“Well it is 5 AM and i’m sitting there
Mother Nature called my name”
That’s an extract from a song i wrote at the beggining of this year that i still have yet to finish and i think it descrives perfectly what i’m now doing.
I just woke up so don’t worry about me lacking any sleep it’s just that my schedule it’s been really weird all december, i usually go to bed at 11:30 ish and then i wake up at 5:30 or so, seems normal right? thing is after i do my daily morning routine (Walk the dog, make/eat breakfast, talk to my parents, listen to some new music i’ve downloaded) my body just shuts off completely at 12 AM, i start to feel sluggish, i can’t concentrate on anything, i beggin yawning and so on, so i go to bed and sleep until 4 or 6 pm to then again resume whatever i was doing. When i was at school i was like this too, at exactly 12:30 i was completely out of it and my concentration wavered between my fantasies and whatever class i was supossed to be paying attetion to but i never actually slept through class and when i arrived home i never took any naps, the last celphone i had was so runned up that i it’s battery lasted just half a day and i had to charge it twice a day so maybe i’ve become son runned up with things that i’m now exactly like that battery and my life power doesn’t last longer than half a day.
Anyways, as soon as i woke up i remembered that today’s the last day of the year so i thought “maybe it’s a good idea if i write a year summary on the blog” and so here i am once again, typing in this mechanical keyboard that does a ton of noise at 5 in the morning, hopefuly this one is going to be a looong post.
By the way, if i ever come back to writing here again i’ll start explaining the song references on the posts title, today’s reference comes from a song on Witches Party EP by HNC (Hazel Nuts Chocolate) called “5 Years Time”, the main reason i choosed it was obviously because of the tile but it has a bit of a deeper meaning than that, Witches Party EP is not the usual HNC album, while they tend to be these extremely lively albums where every single song is a happy go lucky one with sugary sparkly accents that scream it’s creators inner child Witches Party is anything but that, songs like “I Dream I Dead”, “Night Thoughts” and “Floating Bananas” are centered about Depression and Dreams, they have a ton of echo, reverb, melancholy and introspection and their vocals are dreamy, distant and whispery, like if Yuppa herself drilled an Auxiliary port in her head and recorded the sounds of her dreams, anyways, after going through those 3 songs the next one (5 Years Time) is this explosive song that has like 80 million parts playing at the same time, it’s production is LOUD AS FUCK so i think this song (and it’s placement as the last song in the EP) parallels my current situation of waking up really early to write this.

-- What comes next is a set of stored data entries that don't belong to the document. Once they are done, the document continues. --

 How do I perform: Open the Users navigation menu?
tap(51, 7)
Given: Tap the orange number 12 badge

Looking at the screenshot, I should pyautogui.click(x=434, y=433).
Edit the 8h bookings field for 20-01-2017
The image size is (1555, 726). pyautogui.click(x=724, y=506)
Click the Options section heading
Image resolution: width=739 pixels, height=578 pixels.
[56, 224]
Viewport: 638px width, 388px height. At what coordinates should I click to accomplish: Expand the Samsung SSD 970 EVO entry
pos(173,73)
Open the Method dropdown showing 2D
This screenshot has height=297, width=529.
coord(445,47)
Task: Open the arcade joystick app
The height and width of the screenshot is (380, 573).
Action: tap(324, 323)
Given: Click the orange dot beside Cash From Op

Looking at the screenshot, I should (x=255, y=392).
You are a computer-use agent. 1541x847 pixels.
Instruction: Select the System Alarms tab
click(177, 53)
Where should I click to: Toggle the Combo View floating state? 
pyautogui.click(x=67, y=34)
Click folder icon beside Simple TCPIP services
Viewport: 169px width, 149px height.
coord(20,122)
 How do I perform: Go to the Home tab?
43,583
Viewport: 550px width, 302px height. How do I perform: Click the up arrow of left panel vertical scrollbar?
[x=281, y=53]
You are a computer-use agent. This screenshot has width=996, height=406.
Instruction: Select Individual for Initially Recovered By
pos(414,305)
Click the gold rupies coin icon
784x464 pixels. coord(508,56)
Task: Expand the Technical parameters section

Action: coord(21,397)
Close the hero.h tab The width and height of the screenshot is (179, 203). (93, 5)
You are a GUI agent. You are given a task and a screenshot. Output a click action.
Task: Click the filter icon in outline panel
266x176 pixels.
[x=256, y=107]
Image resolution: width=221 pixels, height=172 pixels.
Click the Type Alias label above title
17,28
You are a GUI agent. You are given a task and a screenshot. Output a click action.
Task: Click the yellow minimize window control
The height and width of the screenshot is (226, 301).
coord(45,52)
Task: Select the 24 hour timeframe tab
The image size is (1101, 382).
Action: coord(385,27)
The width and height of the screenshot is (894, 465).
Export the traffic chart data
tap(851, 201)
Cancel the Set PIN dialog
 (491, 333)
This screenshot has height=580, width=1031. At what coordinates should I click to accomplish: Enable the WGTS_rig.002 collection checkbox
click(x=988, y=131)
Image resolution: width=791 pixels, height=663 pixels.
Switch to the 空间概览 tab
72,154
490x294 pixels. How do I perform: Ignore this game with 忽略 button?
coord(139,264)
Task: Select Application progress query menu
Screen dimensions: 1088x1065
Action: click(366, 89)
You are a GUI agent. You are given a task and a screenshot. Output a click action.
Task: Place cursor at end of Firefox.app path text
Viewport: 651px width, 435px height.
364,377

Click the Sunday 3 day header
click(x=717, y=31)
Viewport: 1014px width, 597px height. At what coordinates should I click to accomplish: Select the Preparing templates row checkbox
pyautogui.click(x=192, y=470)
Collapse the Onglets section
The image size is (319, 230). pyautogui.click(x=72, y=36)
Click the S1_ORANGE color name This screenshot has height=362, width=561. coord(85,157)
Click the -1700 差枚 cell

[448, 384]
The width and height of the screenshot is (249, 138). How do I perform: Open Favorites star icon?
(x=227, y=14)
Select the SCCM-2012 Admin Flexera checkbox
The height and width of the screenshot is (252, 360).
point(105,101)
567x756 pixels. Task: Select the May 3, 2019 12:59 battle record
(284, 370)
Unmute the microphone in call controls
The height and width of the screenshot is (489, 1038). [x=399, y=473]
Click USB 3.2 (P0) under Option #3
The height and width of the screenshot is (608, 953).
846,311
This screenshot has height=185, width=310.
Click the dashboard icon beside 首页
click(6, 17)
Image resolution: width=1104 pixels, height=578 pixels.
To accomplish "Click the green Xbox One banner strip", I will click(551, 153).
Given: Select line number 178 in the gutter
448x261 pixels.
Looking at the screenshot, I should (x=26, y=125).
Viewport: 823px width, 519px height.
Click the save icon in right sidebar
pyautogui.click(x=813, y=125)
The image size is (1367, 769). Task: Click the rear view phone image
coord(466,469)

Okay so first let’s start this year summary by adressing the elephant in the room, my last post and my suicidal thoughts, and that’s to say i don’t actually regret writing any of that, i really planned on killing myself next year when everyone graduates but the thing is that that suicidal thought made it to my parents, while having dinner i slip it on a conversation ’cause i’m dumb and i like to joke about those things but they actually took it serious so i was pressured into telling them about the plan, i told them about how hopless i feel, about how frustrated i was at the fact that every single plan i made this year failed, about me giving up on becoming anything at all because of my skill level being insuficient to support my life and how i was unable to work because of my anxieties, i told them how awful those things made me feel, how i was anxious about my little sister graduating from school next year and how that meant that if i got into college that same year it was going to be hell for them to pay twice as much, i told them that the only way out of this sadness and pressure i was putting on myself and on my parents wallet was to just kill myself and dissapear as soon as i could.
Obviously they got mad at me, they cried and they where frustrated at their lack of supporting words, i mean, they tried everything these past 4 years and none of it had worked. But they kept trying to cheer me up, trying even tho everything they said made no sense at all and they knew it, they kept on trying, i can just barely imagine how must it feel, your own son telling you about how he wants to kill himself and no matter how you try to support him none of it goes through his head, it must feel awful, i have always respected my parents, i think they are the best people there has ever been just because they are able to go through all of my bullshit (old and new) and they still love me, man, why am i surrounded by the most beautiful people ever?
We talked about it until i calmed down and they manage to convince me of not ending my life, i’m still sad tho, i feel worthless, and i don’t know if i’ll be able to live like this any longer, and i’m now afraid of my future self, what will i do when the day everyone graduates comes arround? even if now i’m not thinking of killing myself, will i be able to repress those feelings when that day comes?
This year is the loneliest i’ve had in my life, i’ve been less in touch with my best friends because they are now at the doors of the adult world and most of them have jobs and important work to do, now they don’t have the time at all to be meeting up to do things, i still talk through online calls with them tho, almost daily, but i can’t shake that feeling of loneliness comes from having someone by your side suddenly leaving and not comming back.
I also have an online presence (As small as it is) because of my streams and obviously an streamer’s job is to talk to people so three years ago when i started streaming my drawings on twitch i began talking to a ton of people, some of them became amazing friends that i hold dear in my heart and i used to talk to them at high night hours and it was pretty comfy, i remember doing children songs karaoke with a friend, or that time i got banished to a place far away (milky way) from home and i talked to them on my celphone or those multiple nights where i used to hear one of my friends vent endlessly for 3 hours straight.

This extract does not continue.